ZDNet.de: In Belgien hat Google Inhalte eines Anbieters aus seinem Index entfernt, da Strafzahlungen von 15.000 Euro pro Urheberrechtsverletzung drohten. Wird Google in Deutschland auf ähnliche Weise reagieren, sollte das Leistungsschutzrecht tatsächlich beschlossen werden?
Ralf Bremer: An derlei Spekulationen beteiligen wir uns nicht. Wir hoffen vielmehr, dass der deutsche Bundestag dieses Gesetz stoppen wird.
ZDNet.de: Wie beurteilen Sie die Auswirkung des Leistungsschutzrechts für die Internet-Wirtschaft am Standort Deutschland?

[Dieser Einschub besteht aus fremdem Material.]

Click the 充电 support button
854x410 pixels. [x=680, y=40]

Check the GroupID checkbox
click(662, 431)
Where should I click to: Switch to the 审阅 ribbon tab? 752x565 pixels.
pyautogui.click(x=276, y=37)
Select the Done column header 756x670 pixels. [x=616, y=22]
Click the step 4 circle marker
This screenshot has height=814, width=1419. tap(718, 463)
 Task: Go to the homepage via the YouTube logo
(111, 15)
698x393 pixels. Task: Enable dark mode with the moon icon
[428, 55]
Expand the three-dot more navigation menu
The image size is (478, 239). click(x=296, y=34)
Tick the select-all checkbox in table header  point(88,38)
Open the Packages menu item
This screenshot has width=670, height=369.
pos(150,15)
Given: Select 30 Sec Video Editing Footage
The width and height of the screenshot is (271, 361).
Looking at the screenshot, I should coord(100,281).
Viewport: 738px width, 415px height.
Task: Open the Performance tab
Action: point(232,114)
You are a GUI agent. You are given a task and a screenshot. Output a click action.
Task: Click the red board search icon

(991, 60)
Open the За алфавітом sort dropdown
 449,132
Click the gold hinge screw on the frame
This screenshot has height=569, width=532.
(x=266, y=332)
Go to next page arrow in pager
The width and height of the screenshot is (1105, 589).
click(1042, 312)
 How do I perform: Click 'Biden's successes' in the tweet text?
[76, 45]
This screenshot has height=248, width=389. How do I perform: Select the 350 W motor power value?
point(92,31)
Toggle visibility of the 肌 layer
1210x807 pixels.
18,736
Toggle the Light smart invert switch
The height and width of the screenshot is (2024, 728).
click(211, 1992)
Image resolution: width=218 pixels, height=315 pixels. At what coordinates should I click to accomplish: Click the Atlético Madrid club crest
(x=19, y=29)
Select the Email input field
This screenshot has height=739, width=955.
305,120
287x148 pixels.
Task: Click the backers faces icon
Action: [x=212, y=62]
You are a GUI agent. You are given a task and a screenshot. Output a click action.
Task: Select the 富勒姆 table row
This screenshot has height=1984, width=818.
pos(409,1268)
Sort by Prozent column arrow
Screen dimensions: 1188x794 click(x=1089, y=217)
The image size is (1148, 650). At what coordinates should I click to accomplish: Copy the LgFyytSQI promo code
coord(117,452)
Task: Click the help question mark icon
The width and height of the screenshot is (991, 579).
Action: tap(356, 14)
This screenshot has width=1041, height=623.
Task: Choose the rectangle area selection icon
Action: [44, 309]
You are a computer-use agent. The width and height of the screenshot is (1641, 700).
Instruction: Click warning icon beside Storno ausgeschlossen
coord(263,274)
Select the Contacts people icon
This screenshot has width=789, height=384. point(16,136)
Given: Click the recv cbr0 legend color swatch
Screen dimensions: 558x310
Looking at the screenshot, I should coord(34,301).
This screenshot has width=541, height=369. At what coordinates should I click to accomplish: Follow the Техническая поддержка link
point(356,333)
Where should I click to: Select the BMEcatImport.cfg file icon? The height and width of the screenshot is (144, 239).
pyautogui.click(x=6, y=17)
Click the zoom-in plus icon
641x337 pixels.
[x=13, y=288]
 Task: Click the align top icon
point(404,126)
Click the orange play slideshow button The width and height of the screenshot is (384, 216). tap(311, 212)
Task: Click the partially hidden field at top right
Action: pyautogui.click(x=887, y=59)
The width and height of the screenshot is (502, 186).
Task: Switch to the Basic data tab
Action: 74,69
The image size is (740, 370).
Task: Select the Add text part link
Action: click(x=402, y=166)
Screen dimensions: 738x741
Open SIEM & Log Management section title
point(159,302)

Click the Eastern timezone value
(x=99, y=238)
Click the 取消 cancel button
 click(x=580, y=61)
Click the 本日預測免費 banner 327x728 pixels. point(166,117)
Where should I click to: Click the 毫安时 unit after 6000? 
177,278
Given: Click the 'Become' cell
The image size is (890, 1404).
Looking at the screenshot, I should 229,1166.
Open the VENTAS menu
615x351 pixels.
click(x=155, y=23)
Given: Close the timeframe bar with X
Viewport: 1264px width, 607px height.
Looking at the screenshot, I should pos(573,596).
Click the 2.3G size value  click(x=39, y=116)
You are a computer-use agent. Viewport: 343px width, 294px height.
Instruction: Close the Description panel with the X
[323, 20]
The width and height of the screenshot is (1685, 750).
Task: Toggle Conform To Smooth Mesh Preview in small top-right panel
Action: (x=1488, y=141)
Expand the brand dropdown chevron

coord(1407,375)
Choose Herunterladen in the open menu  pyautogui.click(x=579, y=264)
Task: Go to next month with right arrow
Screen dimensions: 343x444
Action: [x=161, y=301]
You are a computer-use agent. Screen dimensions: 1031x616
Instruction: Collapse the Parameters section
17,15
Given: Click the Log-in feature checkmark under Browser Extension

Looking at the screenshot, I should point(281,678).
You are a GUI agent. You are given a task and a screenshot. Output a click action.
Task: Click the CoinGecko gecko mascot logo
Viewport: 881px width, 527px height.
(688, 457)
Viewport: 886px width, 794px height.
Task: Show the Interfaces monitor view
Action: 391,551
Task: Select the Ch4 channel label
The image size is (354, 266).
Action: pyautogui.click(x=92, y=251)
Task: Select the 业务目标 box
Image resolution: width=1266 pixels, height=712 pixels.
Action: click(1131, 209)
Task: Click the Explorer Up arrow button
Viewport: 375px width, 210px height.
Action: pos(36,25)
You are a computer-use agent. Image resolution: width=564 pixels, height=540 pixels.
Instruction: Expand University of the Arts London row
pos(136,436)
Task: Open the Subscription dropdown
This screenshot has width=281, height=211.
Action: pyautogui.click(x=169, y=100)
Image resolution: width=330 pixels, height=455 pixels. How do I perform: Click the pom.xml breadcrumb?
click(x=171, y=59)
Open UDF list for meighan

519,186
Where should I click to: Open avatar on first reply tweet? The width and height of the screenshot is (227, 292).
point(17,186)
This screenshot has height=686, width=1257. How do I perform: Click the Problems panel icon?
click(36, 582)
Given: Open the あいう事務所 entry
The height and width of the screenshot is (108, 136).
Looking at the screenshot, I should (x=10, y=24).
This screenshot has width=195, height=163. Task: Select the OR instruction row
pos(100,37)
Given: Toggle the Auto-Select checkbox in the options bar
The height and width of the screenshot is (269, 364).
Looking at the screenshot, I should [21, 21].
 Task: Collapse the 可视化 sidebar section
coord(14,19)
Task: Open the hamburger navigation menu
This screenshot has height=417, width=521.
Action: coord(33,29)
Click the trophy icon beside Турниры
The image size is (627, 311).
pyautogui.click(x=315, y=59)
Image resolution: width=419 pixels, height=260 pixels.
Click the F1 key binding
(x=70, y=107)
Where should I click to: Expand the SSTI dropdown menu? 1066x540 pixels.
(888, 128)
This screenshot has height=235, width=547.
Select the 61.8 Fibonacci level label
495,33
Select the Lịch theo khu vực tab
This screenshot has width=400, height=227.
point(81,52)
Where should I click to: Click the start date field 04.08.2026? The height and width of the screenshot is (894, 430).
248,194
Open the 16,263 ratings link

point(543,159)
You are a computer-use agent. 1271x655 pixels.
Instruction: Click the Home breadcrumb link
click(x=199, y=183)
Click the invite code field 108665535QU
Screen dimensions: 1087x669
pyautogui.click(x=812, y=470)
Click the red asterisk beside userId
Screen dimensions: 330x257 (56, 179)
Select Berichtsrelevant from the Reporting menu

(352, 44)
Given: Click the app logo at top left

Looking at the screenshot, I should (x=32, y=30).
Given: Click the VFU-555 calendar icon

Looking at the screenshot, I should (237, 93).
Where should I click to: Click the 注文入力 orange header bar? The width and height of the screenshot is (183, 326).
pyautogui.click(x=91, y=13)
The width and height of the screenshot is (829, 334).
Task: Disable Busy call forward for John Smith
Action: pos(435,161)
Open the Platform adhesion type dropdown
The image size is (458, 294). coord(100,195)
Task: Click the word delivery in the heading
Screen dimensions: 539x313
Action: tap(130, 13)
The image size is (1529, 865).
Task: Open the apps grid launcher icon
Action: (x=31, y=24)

Ralf Bremer: Das Internet ist die “Dampfmaschine des 21. Jahrhunderts”, sagt das Institut der Deutschen Wirtschaft. Laut Bitkom sind schon heute elf Prozent der deutschen Arbeitsplätze vom Internet abhängig, also rund vier Millionen Jobs. Allerdings: Im gerade veröffentlichten Web-Index liegt Deutschland nur auf Rang 16, im Bereich Netzpolitik sogar nur auf Platz 23 von 61 Nationen. Durch das geplante Leistungsschutzrecht würde Deutschland auf diesem Zukunftsfeld noch weiter zurückfallen.
[Dieser Beitrag ist eine „Euro Story“ – eine ausgewählte Geschichte, die auf mehreren europäischen Sites von NetMediaEurope veröffentlicht wird.]